**What is expected**
Copy out all of the data below with no alterations.

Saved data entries
────────────────

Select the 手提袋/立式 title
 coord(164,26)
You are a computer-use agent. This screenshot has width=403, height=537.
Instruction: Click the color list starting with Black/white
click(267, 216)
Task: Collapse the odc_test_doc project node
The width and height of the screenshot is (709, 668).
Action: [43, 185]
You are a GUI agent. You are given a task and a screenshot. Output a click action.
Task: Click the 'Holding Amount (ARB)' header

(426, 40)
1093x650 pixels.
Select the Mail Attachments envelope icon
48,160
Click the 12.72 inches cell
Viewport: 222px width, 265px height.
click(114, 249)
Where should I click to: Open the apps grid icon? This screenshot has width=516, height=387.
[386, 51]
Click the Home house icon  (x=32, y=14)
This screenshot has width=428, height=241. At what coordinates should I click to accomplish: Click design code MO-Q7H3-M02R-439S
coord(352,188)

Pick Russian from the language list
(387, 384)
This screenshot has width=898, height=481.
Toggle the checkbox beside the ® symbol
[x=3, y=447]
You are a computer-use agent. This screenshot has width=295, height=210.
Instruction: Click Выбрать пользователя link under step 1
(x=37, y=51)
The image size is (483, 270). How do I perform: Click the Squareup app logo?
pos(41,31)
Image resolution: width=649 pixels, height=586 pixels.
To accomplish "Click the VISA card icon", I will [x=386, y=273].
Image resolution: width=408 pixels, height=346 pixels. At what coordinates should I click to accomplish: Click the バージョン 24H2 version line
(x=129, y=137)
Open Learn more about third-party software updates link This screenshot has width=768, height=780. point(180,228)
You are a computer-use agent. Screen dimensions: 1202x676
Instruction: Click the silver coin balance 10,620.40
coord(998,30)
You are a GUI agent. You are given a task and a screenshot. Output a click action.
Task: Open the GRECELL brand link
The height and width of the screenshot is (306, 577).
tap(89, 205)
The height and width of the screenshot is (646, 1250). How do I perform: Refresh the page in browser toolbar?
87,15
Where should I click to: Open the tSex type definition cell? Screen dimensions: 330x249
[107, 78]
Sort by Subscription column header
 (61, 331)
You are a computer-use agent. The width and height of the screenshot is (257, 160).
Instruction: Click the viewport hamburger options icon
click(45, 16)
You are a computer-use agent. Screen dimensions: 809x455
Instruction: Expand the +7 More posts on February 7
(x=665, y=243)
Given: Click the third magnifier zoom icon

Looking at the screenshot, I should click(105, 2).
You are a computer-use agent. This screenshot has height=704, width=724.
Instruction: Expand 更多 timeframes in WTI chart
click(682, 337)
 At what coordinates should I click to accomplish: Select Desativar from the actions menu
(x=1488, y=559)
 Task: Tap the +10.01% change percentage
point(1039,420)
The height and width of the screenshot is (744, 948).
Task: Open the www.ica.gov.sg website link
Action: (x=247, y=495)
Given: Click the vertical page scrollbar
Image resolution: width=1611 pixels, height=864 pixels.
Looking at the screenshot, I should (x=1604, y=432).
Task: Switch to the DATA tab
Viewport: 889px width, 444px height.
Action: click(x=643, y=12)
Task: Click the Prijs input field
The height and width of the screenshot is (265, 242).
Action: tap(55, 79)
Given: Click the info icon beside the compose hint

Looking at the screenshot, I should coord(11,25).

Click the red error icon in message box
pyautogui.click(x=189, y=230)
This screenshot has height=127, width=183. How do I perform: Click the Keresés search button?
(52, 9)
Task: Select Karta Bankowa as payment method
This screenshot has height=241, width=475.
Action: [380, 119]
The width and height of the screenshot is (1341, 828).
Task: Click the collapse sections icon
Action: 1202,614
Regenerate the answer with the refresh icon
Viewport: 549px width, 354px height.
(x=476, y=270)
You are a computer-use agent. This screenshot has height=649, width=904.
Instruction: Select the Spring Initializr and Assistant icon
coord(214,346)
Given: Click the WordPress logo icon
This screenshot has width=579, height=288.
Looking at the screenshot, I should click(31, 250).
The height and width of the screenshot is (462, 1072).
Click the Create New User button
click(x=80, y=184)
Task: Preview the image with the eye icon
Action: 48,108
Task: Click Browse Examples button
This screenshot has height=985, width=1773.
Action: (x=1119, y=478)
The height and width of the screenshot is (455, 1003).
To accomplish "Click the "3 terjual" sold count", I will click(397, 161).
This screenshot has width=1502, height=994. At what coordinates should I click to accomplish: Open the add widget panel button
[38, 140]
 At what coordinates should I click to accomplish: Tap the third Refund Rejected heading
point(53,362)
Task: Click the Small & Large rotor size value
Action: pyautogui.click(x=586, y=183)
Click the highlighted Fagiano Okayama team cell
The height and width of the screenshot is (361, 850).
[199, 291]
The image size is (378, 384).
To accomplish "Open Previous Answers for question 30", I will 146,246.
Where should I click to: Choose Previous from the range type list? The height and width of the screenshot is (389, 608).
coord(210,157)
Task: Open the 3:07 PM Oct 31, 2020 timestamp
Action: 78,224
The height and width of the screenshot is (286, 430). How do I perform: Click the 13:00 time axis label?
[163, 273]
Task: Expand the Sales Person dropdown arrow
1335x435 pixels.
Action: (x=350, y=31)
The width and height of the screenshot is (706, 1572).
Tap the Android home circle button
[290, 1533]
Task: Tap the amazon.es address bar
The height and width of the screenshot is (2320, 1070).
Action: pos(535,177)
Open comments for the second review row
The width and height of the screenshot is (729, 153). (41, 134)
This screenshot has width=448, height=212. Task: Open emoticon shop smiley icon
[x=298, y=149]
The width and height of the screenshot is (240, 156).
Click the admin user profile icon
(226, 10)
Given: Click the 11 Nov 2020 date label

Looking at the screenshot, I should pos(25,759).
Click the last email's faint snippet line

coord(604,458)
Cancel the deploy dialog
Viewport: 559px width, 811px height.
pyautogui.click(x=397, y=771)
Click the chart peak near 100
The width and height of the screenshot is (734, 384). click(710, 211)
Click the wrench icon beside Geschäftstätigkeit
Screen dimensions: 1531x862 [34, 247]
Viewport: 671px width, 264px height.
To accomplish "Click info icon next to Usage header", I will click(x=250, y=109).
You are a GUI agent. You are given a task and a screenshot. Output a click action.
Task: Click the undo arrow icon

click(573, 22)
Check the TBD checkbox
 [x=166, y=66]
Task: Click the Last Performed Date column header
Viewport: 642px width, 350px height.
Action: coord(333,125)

────────────────

**Task output**
Select the 手提袋/立式 title
 coord(164,26)
You are a computer-use agent. This screenshot has width=403, height=537.
Instruction: Click the color list starting with Black/white
click(267, 216)
Task: Collapse the odc_test_doc project node
The width and height of the screenshot is (709, 668).
Action: [43, 185]
You are a GUI agent. You are given a task and a screenshot. Output a click action.
Task: Click the 'Holding Amount (ARB)' header

(426, 40)
1093x650 pixels.
Select the Mail Attachments envelope icon
48,160
Click the 12.72 inches cell
Viewport: 222px width, 265px height.
click(114, 249)
Where should I click to: Open the apps grid icon? This screenshot has width=516, height=387.
[386, 51]
Click the Home house icon  (x=32, y=14)
This screenshot has width=428, height=241. At what coordinates should I click to accomplish: Click design code MO-Q7H3-M02R-439S
coord(352,188)

Pick Russian from the language list
(387, 384)
This screenshot has width=898, height=481.
Toggle the checkbox beside the ® symbol
[x=3, y=447]
You are a computer-use agent. This screenshot has width=295, height=210.
Instruction: Click Выбрать пользователя link under step 1
(x=37, y=51)
The image size is (483, 270). How do I perform: Click the Squareup app logo?
pos(41,31)
Image resolution: width=649 pixels, height=586 pixels.
To accomplish "Click the VISA card icon", I will [x=386, y=273].
Image resolution: width=408 pixels, height=346 pixels. At what coordinates should I click to accomplish: Click the バージョン 24H2 version line
(x=129, y=137)
Open Learn more about third-party software updates link This screenshot has width=768, height=780. point(180,228)
You are a computer-use agent. Screen dimensions: 1202x676
Instruction: Click the silver coin balance 10,620.40
coord(998,30)
You are a GUI agent. You are given a task and a screenshot. Output a click action.
Task: Open the GRECELL brand link
The height and width of the screenshot is (306, 577).
tap(89, 205)
The height and width of the screenshot is (646, 1250). How do I perform: Refresh the page in browser toolbar?
87,15
Where should I click to: Open the tSex type definition cell? Screen dimensions: 330x249
[107, 78]
Sort by Subscription column header
 (61, 331)
You are a computer-use agent. The width and height of the screenshot is (257, 160).
Instruction: Click the viewport hamburger options icon
click(45, 16)
You are a computer-use agent. Screen dimensions: 809x455
Instruction: Expand the +7 More posts on February 7
(x=665, y=243)
Given: Click the third magnifier zoom icon

Looking at the screenshot, I should click(105, 2).
You are a computer-use agent. This screenshot has height=704, width=724.
Instruction: Expand 更多 timeframes in WTI chart
click(682, 337)
 At what coordinates should I click to accomplish: Select Desativar from the actions menu
(x=1488, y=559)
 Task: Tap the +10.01% change percentage
point(1039,420)
The height and width of the screenshot is (744, 948).
Task: Open the www.ica.gov.sg website link
Action: (x=247, y=495)
Given: Click the vertical page scrollbar
Image resolution: width=1611 pixels, height=864 pixels.
Looking at the screenshot, I should (x=1604, y=432).
Task: Switch to the DATA tab
Viewport: 889px width, 444px height.
Action: click(x=643, y=12)
Task: Click the Prijs input field
The height and width of the screenshot is (265, 242).
Action: tap(55, 79)
Given: Click the info icon beside the compose hint

Looking at the screenshot, I should coord(11,25).

Click the red error icon in message box
pyautogui.click(x=189, y=230)
This screenshot has height=127, width=183. How do I perform: Click the Keresés search button?
(52, 9)
Task: Select Karta Bankowa as payment method
This screenshot has height=241, width=475.
Action: [380, 119]
The width and height of the screenshot is (1341, 828).
Task: Click the collapse sections icon
Action: 1202,614
Regenerate the answer with the refresh icon
Viewport: 549px width, 354px height.
(x=476, y=270)
You are a computer-use agent. This screenshot has height=649, width=904.
Instruction: Select the Spring Initializr and Assistant icon
coord(214,346)
Given: Click the WordPress logo icon
This screenshot has width=579, height=288.
Looking at the screenshot, I should click(31, 250).
The height and width of the screenshot is (462, 1072).
Click the Create New User button
click(x=80, y=184)
Task: Preview the image with the eye icon
Action: 48,108
Task: Click Browse Examples button
This screenshot has height=985, width=1773.
Action: (x=1119, y=478)
The height and width of the screenshot is (455, 1003).
To accomplish "Click the "3 terjual" sold count", I will click(397, 161).
This screenshot has width=1502, height=994. At what coordinates should I click to accomplish: Open the add widget panel button
[38, 140]
 At what coordinates should I click to accomplish: Tap the third Refund Rejected heading
point(53,362)
Task: Click the Small & Large rotor size value
Action: pyautogui.click(x=586, y=183)
Click the highlighted Fagiano Okayama team cell
The height and width of the screenshot is (361, 850).
[199, 291]
The image size is (378, 384).
To accomplish "Open Previous Answers for question 30", I will 146,246.
Where should I click to: Choose Previous from the range type list? The height and width of the screenshot is (389, 608).
coord(210,157)
Task: Open the 3:07 PM Oct 31, 2020 timestamp
Action: 78,224
The height and width of the screenshot is (286, 430). How do I perform: Click the 13:00 time axis label?
[163, 273]
Task: Expand the Sales Person dropdown arrow
1335x435 pixels.
Action: (x=350, y=31)
The width and height of the screenshot is (706, 1572).
Tap the Android home circle button
[290, 1533]
Task: Tap the amazon.es address bar
The height and width of the screenshot is (2320, 1070).
Action: pos(535,177)
Open comments for the second review row
The width and height of the screenshot is (729, 153). (41, 134)
This screenshot has width=448, height=212. Task: Open emoticon shop smiley icon
[x=298, y=149]
The width and height of the screenshot is (240, 156).
Click the admin user profile icon
(226, 10)
Given: Click the 11 Nov 2020 date label

Looking at the screenshot, I should pos(25,759).
Click the last email's faint snippet line

coord(604,458)
Cancel the deploy dialog
Viewport: 559px width, 811px height.
pyautogui.click(x=397, y=771)
Click the chart peak near 100
The width and height of the screenshot is (734, 384). click(710, 211)
Click the wrench icon beside Geschäftstätigkeit
Screen dimensions: 1531x862 [34, 247]
Viewport: 671px width, 264px height.
To accomplish "Click info icon next to Usage header", I will click(x=250, y=109).
You are a GUI agent. You are given a task and a screenshot. Output a click action.
Task: Click the undo arrow icon

click(573, 22)
Check the TBD checkbox
 [x=166, y=66]
Task: Click the Last Performed Date column header
Viewport: 642px width, 350px height.
Action: coord(333,125)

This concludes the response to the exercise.